(Text under study Opens)

Motor proteins serve a number of functions in the cell, including helping transport biological molecules (cargo) to where they belong. One such motor protein, dynein, is important for moving cargo from the periphery of cells toward the center. In human cells, dynein needs to partner with another protein (dynactin) in order to move cargo across long distances, such as along nerve cells. The control or regulation of how these two proteins interact determines what, when, and where cargo are transported in a cell. With this award, the Chemistry of Life Processes Program in the Chemistry Division is funding Dr. Nikolaus Loening from Lewis & Clark College to determine how the interactions between these two proteins are regulated by changes in the structure of dynein. Dr. Loening focuses on dynein intermediate chain, a part of the motor protein that initiates binding with dynactin, and studies how variations in its sequence and the addition of phosphate chemical groups change its binding behavior. The intermediate chain is difficult to study because it does not normally adopt a fixed and rigid shape; it is intrinsically disordered. Consequently, a variety of biophysical techniques are used to study the effects of these structural variations on the intermediate chain’s shape and its interactions with dynactin. This project provides undergraduate and high school students with opportunities to participate directly in this research. In addition, some parts of this research are incorporated into laboratory and special topics classes at Lewis & Clark College, thereby broadening participation in this project to include a larger number of undergraduate students.

(Text under study Closes)

(Brief A):
Condense the paragraph of the passage on dynein that begins "Motor proteins serve a number of functions" into a bulleted list that keeps its main facts.
(Brief B):
Summarize the passage on dynein in two sentences.
(Brief C):
According to the passage on dynein, why is the intermediate chain difficult to study?
The items that follow come from a separate source and are unrelated to the passage on dynein.

(Data for review Opens)

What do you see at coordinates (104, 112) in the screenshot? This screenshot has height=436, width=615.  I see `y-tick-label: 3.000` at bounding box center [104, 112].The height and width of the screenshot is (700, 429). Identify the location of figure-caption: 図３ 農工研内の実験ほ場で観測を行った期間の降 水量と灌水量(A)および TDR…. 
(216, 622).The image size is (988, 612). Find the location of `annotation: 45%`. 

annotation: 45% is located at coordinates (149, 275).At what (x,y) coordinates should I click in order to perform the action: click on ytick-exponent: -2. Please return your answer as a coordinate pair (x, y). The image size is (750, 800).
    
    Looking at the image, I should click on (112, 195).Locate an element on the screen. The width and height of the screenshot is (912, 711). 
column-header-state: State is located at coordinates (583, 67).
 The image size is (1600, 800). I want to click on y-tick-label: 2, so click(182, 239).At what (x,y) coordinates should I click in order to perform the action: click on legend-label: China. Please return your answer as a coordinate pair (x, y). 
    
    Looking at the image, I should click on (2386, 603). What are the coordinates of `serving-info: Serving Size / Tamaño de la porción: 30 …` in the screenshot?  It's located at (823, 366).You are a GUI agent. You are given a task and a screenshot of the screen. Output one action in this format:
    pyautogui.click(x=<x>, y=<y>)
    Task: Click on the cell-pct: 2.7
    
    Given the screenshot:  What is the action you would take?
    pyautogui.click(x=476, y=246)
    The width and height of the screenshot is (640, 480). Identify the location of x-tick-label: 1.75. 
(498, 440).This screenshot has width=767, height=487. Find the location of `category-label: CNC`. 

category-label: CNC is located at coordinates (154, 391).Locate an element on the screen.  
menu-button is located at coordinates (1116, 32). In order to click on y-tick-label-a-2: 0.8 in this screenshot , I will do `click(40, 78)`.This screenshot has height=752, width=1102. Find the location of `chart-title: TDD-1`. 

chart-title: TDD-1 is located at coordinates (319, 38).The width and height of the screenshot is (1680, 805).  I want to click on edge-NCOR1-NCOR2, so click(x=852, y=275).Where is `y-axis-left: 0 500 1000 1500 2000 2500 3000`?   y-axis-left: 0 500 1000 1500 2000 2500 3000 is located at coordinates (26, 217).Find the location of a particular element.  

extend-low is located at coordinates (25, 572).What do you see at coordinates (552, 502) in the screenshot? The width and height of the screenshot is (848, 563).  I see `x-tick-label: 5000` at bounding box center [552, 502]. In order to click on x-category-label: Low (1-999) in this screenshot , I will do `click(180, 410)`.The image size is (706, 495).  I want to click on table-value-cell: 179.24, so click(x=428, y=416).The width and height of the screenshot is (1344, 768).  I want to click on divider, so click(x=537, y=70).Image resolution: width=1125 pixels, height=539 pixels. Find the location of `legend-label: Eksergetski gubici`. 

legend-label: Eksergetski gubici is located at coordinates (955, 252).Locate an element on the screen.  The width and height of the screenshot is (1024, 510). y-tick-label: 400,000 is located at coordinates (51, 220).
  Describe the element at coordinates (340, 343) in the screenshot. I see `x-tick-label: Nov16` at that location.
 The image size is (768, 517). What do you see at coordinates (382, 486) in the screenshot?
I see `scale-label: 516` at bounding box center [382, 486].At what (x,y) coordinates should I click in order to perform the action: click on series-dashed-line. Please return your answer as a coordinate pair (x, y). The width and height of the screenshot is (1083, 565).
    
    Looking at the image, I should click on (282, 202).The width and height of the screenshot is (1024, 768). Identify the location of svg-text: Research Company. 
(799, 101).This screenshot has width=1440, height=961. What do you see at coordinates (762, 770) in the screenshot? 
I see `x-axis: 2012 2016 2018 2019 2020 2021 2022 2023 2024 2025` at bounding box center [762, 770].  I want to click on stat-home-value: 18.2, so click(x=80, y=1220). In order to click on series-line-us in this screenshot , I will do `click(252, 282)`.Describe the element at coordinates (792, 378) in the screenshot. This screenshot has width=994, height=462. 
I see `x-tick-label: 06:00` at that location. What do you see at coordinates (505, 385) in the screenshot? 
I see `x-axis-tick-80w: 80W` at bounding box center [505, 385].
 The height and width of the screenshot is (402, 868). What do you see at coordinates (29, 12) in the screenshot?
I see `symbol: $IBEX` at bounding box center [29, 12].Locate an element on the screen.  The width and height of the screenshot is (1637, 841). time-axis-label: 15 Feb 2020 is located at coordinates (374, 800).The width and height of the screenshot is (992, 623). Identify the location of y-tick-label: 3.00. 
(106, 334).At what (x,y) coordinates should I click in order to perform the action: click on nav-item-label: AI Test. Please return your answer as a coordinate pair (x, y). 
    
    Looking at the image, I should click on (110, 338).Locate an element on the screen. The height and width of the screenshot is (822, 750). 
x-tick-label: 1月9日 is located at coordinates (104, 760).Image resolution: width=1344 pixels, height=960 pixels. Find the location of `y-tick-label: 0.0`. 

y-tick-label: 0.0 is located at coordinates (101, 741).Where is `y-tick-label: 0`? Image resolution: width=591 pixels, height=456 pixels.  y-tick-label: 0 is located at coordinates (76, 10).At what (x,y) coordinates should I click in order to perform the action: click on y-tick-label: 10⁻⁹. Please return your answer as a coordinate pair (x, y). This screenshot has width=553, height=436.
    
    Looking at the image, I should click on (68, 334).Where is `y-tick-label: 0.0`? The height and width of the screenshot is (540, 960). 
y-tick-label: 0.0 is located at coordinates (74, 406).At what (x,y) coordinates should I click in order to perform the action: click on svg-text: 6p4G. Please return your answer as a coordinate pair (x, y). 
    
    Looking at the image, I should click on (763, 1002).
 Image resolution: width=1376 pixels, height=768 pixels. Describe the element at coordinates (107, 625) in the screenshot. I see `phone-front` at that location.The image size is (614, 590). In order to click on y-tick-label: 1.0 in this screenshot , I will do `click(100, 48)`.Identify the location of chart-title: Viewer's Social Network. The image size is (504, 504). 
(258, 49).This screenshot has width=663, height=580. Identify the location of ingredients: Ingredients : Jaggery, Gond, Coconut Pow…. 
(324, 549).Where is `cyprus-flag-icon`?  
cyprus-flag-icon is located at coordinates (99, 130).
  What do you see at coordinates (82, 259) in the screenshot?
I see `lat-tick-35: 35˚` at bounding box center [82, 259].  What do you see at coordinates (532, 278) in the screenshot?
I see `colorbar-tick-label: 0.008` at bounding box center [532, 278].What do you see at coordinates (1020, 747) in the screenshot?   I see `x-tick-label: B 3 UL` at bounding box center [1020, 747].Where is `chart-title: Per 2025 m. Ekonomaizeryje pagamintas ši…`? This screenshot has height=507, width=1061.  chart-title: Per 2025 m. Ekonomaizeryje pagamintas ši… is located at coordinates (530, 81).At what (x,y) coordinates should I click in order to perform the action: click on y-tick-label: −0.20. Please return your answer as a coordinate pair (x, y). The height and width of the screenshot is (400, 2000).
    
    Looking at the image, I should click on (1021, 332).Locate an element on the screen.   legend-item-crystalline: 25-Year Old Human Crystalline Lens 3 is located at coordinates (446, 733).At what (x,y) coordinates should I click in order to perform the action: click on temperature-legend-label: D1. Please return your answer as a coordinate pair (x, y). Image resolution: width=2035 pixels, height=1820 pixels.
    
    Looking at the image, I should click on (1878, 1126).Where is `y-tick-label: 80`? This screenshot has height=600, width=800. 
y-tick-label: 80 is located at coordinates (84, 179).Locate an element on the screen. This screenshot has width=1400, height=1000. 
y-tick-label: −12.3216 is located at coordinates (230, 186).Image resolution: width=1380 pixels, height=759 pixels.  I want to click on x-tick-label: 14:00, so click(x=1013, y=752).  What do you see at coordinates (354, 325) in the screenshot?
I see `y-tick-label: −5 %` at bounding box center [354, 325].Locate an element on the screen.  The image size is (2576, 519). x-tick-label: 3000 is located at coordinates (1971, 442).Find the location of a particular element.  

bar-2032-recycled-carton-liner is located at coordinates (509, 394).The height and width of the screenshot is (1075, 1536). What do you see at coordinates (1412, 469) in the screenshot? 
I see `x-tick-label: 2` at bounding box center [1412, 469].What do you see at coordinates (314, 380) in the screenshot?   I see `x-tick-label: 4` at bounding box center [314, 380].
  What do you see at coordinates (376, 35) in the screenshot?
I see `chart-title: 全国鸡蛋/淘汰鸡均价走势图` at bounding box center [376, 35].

(Data for review Closes)

(Reply A):
- Motor proteins help transport cargo (biological molecules) to where it belongs in the cell.
- Dynein moves cargo from the cell periphery toward the center.
- In human cells, dynein must partner with dynactin to move cargo over long distances, such as along nerve cells.
- How these two proteins interact determines what, when, and where cargo is transported.
- The Chemistry of Life Processes Program in the Chemistry Division funds Dr. Nikolaus Loening of Lewis & Clark College to study how changes in dynein's structure regulate this interaction.
- The work focuses on the dynein intermediate chain, which initiates binding with dynactin, and on how sequence variations and added phosphate groups change its binding.
- The intermediate chain is intrinsically disordered, so various biophysical techniques are used to study it.
- Undergraduate and high school students take part in the research, and parts of it are built into laboratory and special topics classes at Lewis & Clark College.

(Reply B):
Dynein, a motor protein that moves cargo toward the center of cells, must partner with dynactin for long-distance transport, and the regulation of their interaction determines what, when, and where cargo moves. With this award, Dr. Nikolaus Loening of Lewis & Clark College studies how sequence variations and added phosphate groups in dynein's intrinsically disordered intermediate chain affect its binding to dynactin, involving undergraduate and high school students in the research.

(Reply C):
It does not normally adopt a fixed and rigid shape; it is intrinsically disordered.